For their part, healthy banks, which have emerged from the economic difficulties relatively unscathed, are expected to support smaller banks that don’t have the means to survive. Among the healthy is Vietcombank, one of the country’s largest. CEO Nghiem Xuan Thanh told the shareholder’s meeting last month that the bank would consider taking part in the restructuring process, adding that a merger would happen sooner or later as this is necessary for the development of the banking sector. He also said that the bank has plans in place to raise capital for a merger as and when conditions permit. “The process of finding a suitable partner hasn’t been up to our expectations, and the time for a merger is yet to be fixed,” he told the gathering.

Substandard solution

One thing for certain is that the banking sector will see assisted mergers, orchestrated by regulators, with large banks lend a helping hand to smaller banks.
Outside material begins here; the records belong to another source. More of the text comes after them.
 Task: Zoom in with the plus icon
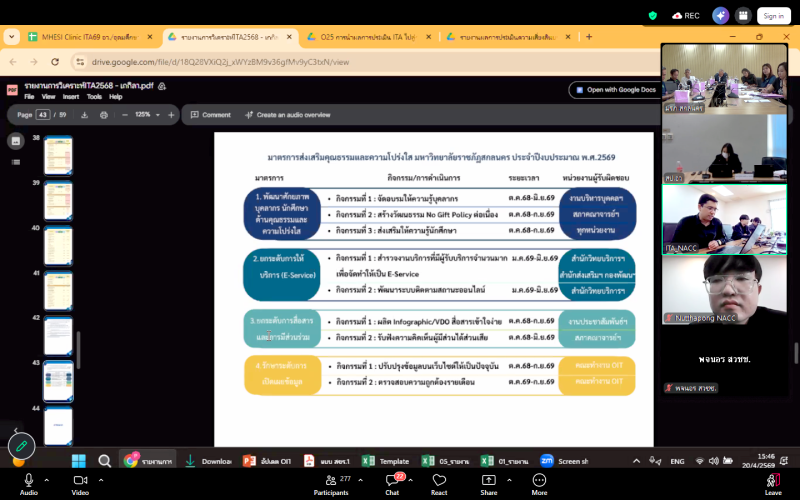click(170, 115)
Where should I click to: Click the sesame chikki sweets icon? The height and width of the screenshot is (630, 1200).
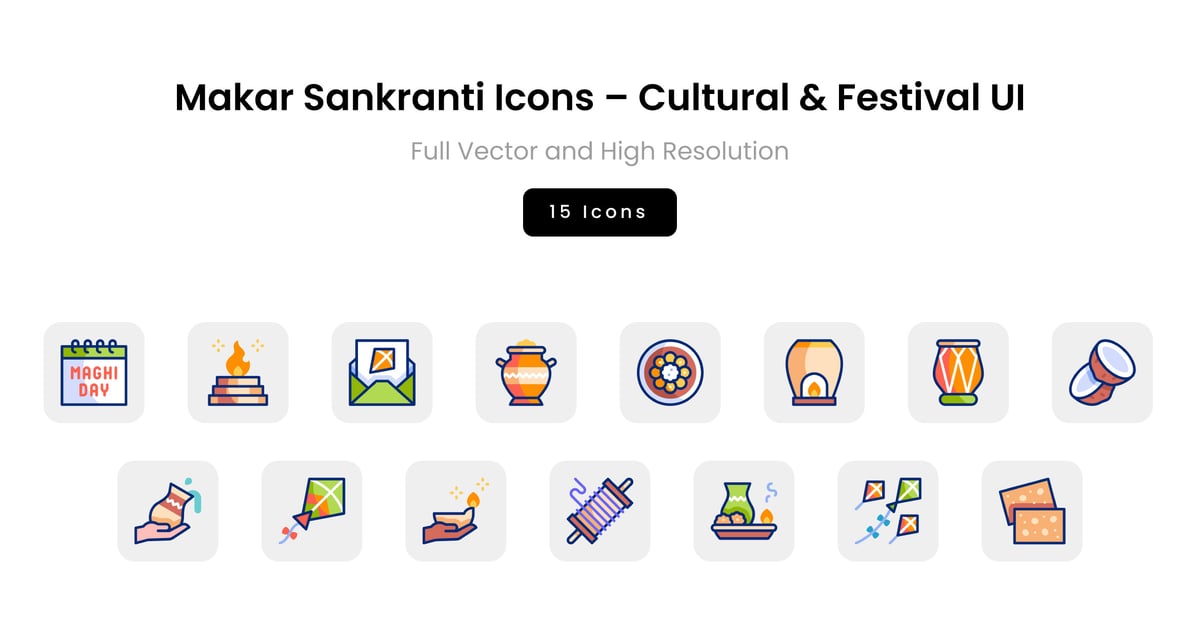[x=1032, y=510]
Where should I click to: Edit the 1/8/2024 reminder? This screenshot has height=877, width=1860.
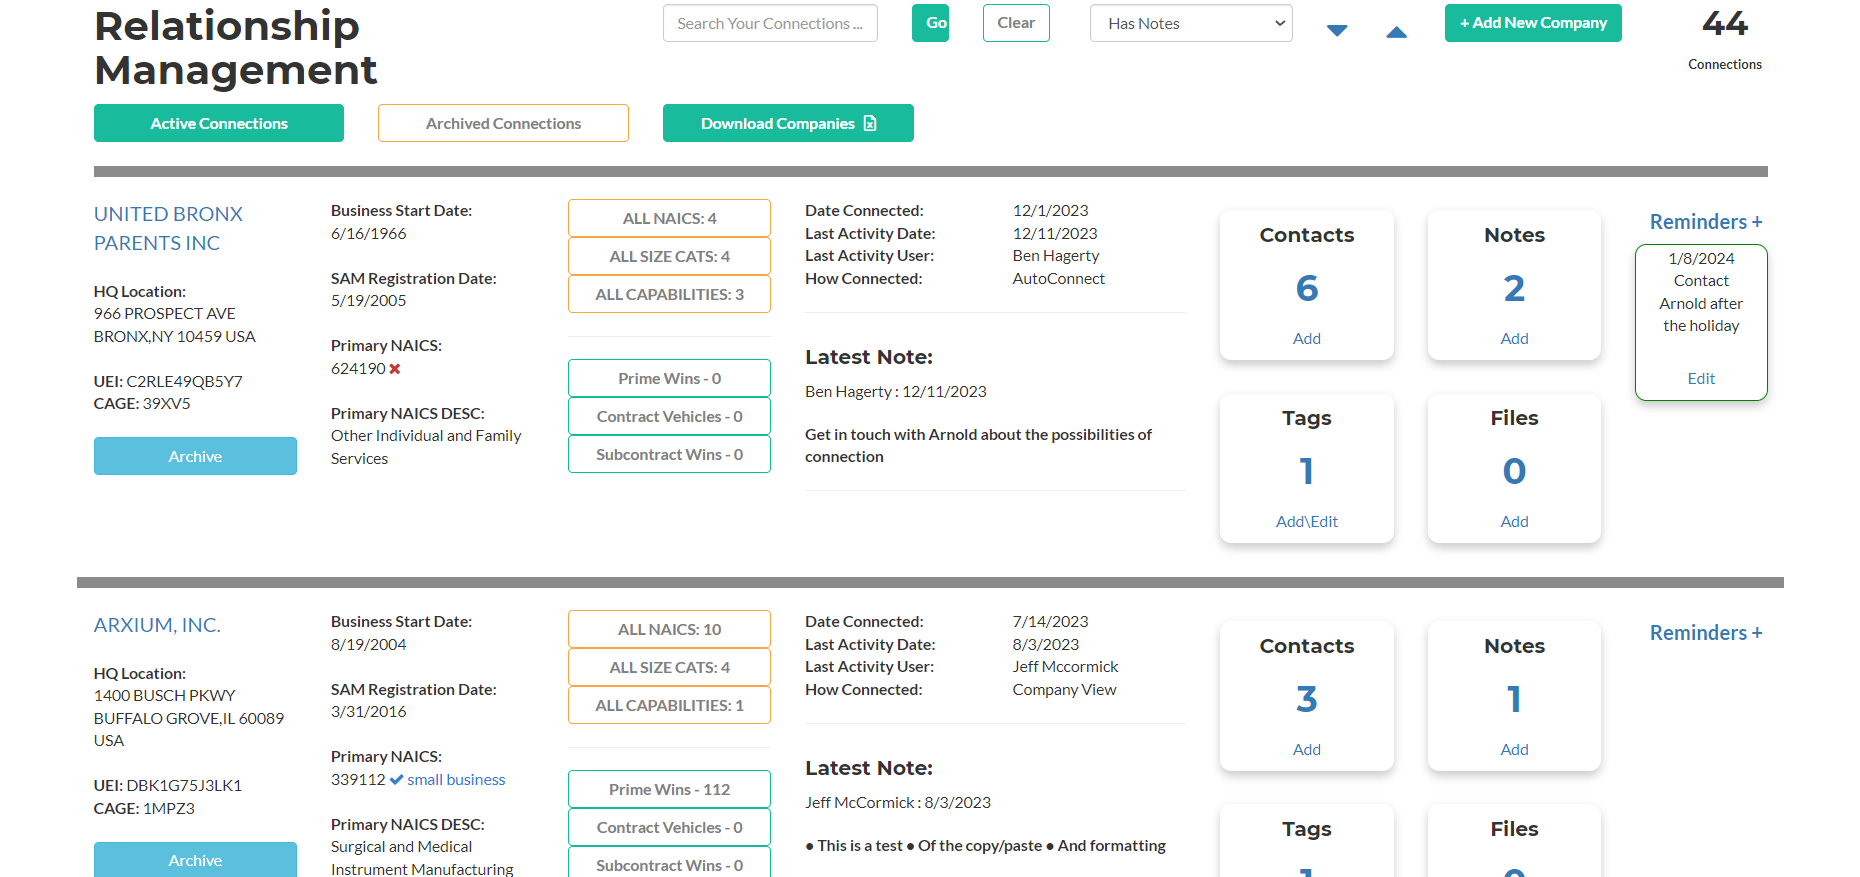pyautogui.click(x=1701, y=378)
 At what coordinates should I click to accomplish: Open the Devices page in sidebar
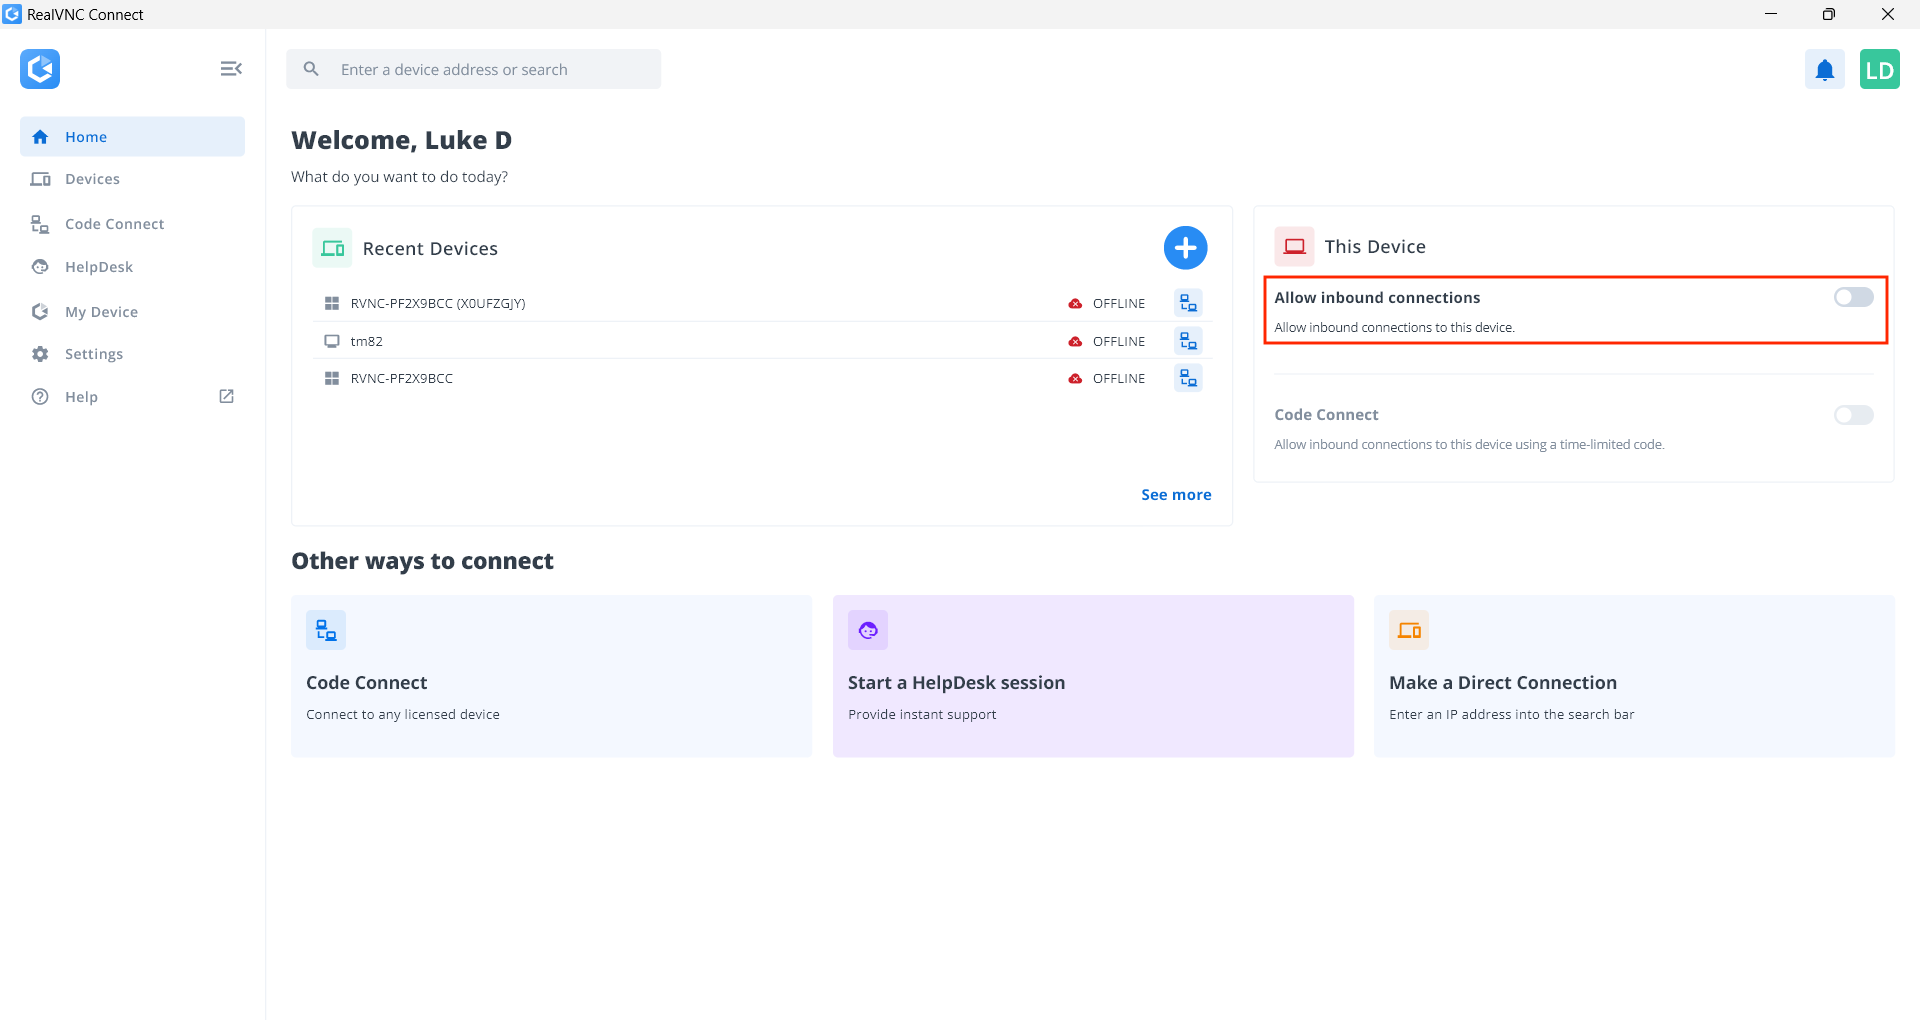point(92,179)

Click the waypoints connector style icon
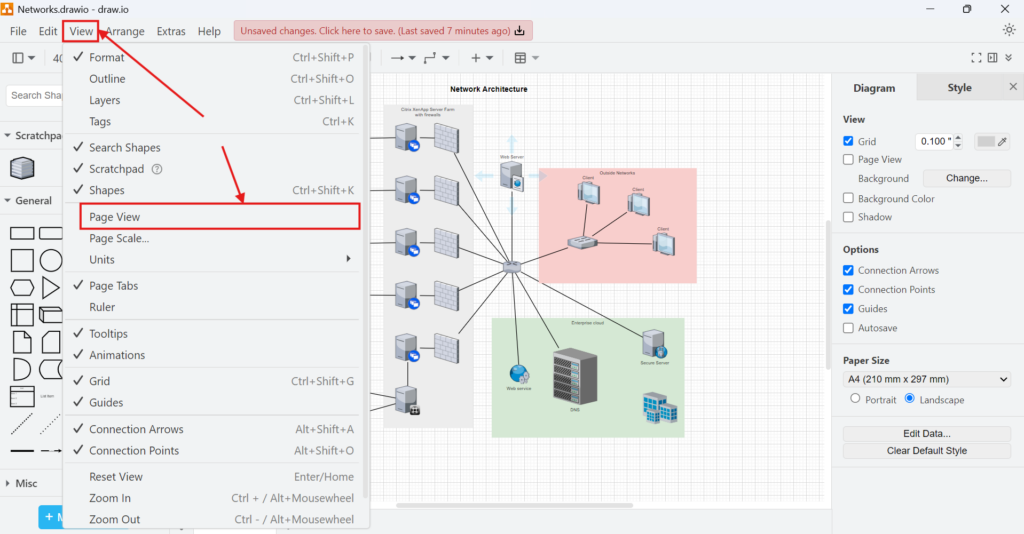(x=430, y=58)
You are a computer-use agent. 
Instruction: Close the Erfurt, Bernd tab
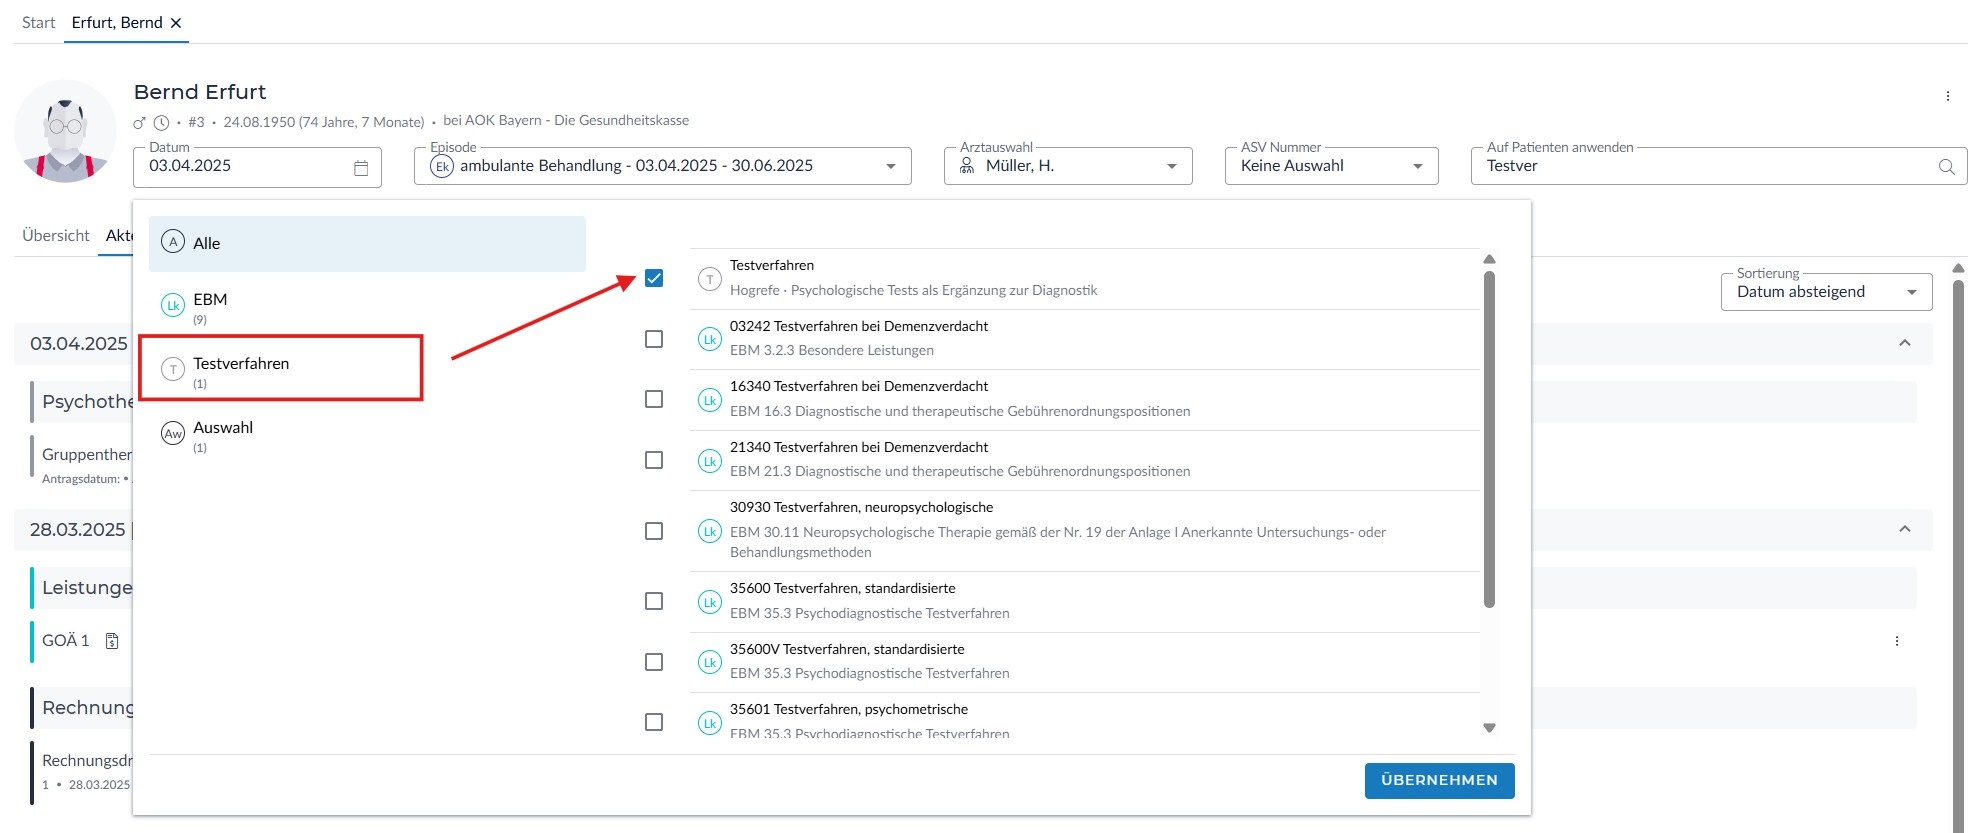[176, 23]

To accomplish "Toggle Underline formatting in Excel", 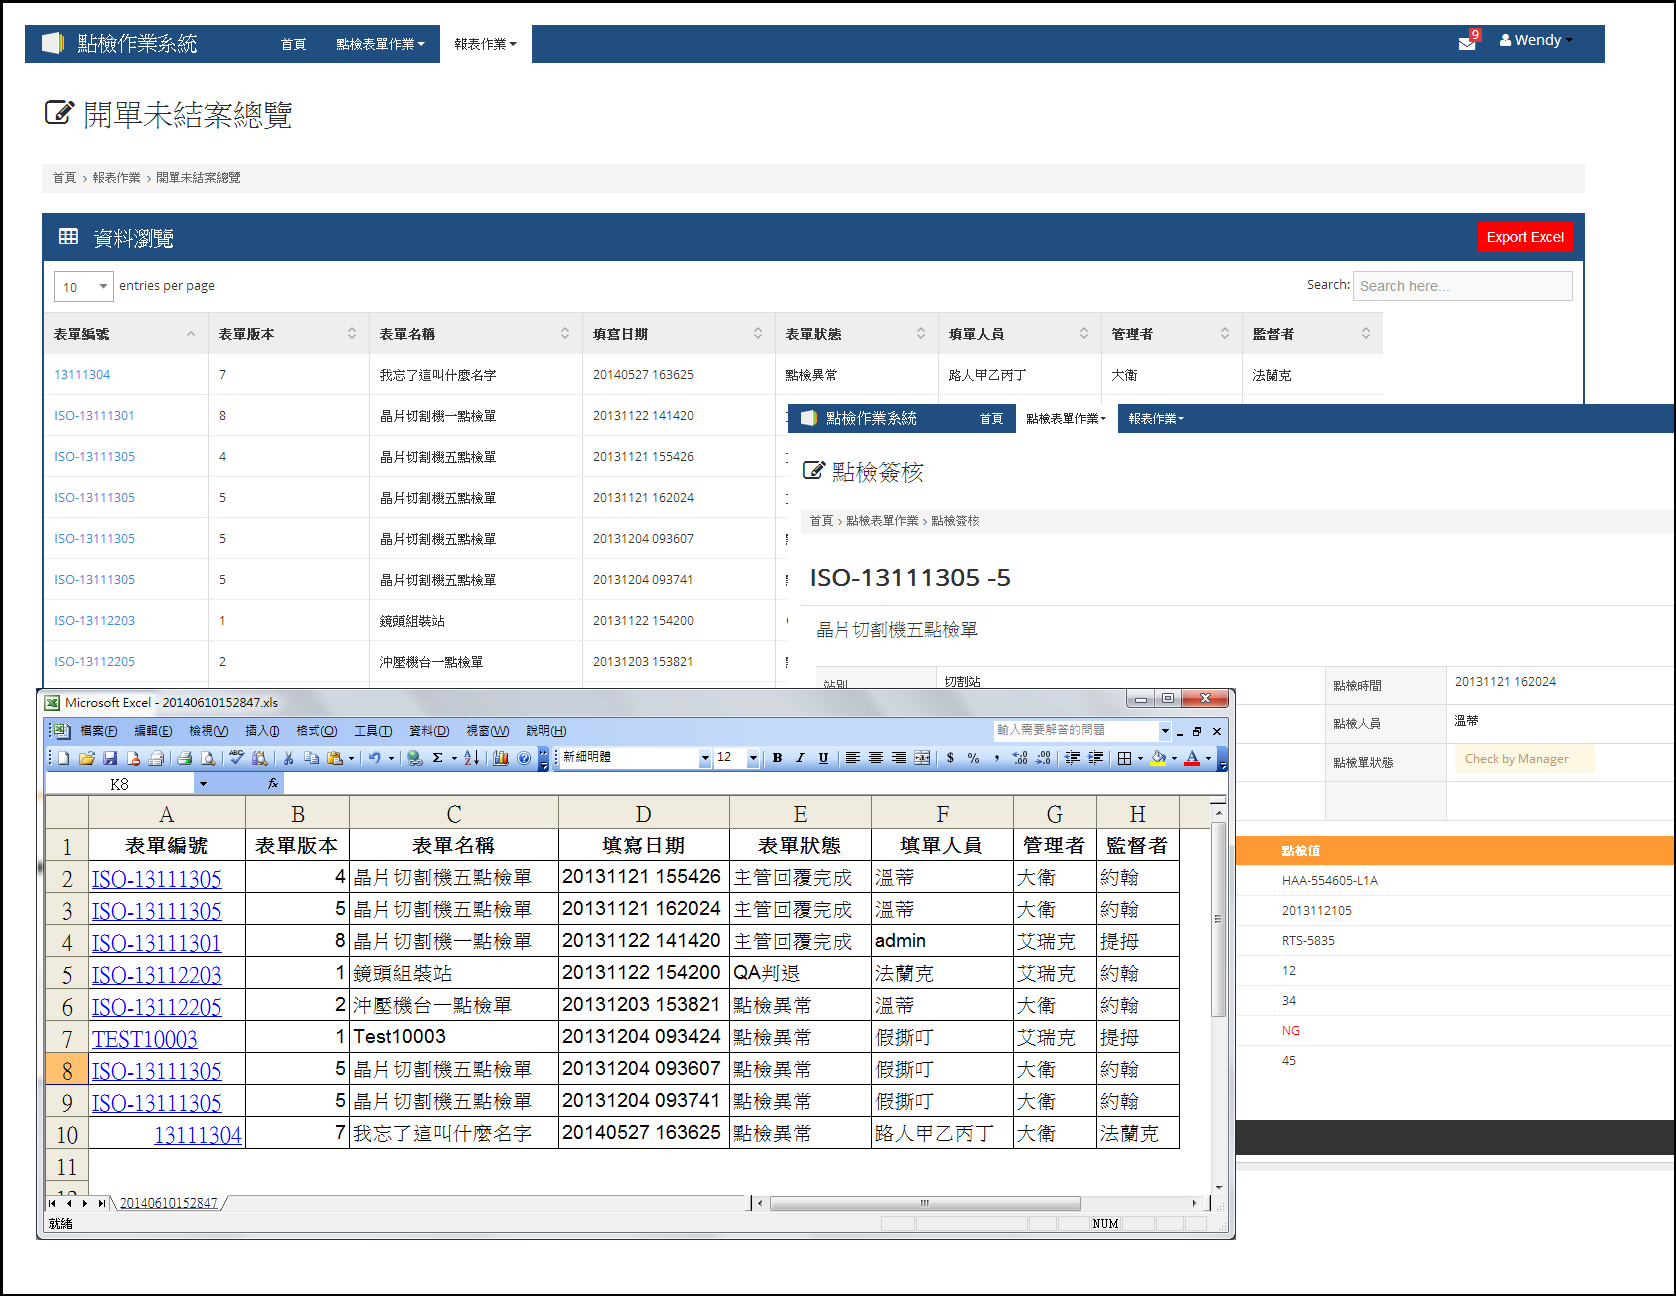I will click(823, 758).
While this is the strongly held view of regulators, who believe it will help speed up the restructuring process, analysts believe otherwise. Many are sceptical about the real effects of assisted mergers, saying that such deals look more like rescue missions than sound business deals, with the large banks receiving little in the way of benefit.

This solution, according to Ms Alicia Garcia Herrero, Chief Economist for Emerging Markets at Banco Bilbao Vizcaya Argentaria (BBVA), a global financial services group, can only work if the acquiring bank were strong enough to absorb the losses of the weak bank without endangering its own soundness. “Weak banks should be recapitalised by the government before being merged, at least to avoid them having negative capital when being merged,” she was quoted as saying. “Foreign banks should also be permitted to manage banks in Vietnam.”

Meanwhile, Mr Yun Hang Jin, Director of the Department of Emerging Markets at Korea Investment & Securities (KIS), is of the opinion that cutting the number of banks is insufficient. He argued that, after a merger, the bad debts of the new entity would be worse, as it would then equal the total bad debts of the two banks. “One cannot say that a merger will help to improve the health of the banks or help them escape from liquidity problems,” he said.

For his part, Mr Nguyen Duc Thanh, Director of the Vietnam Centre for Economics and Policy Research, believes that this solution may not work in the long term. Forcing bank mergers can only help strengthen the banking system in the short term, while in the longer term it will have to be supplemented with structural changes in the banking system. The negative aspect of merging small banks into larger ones is that it may affect the competitiveness of the entire banking system. “If large banks have more power they will exert greater influence on the policy making process, which would allow them to control the market,” he believes.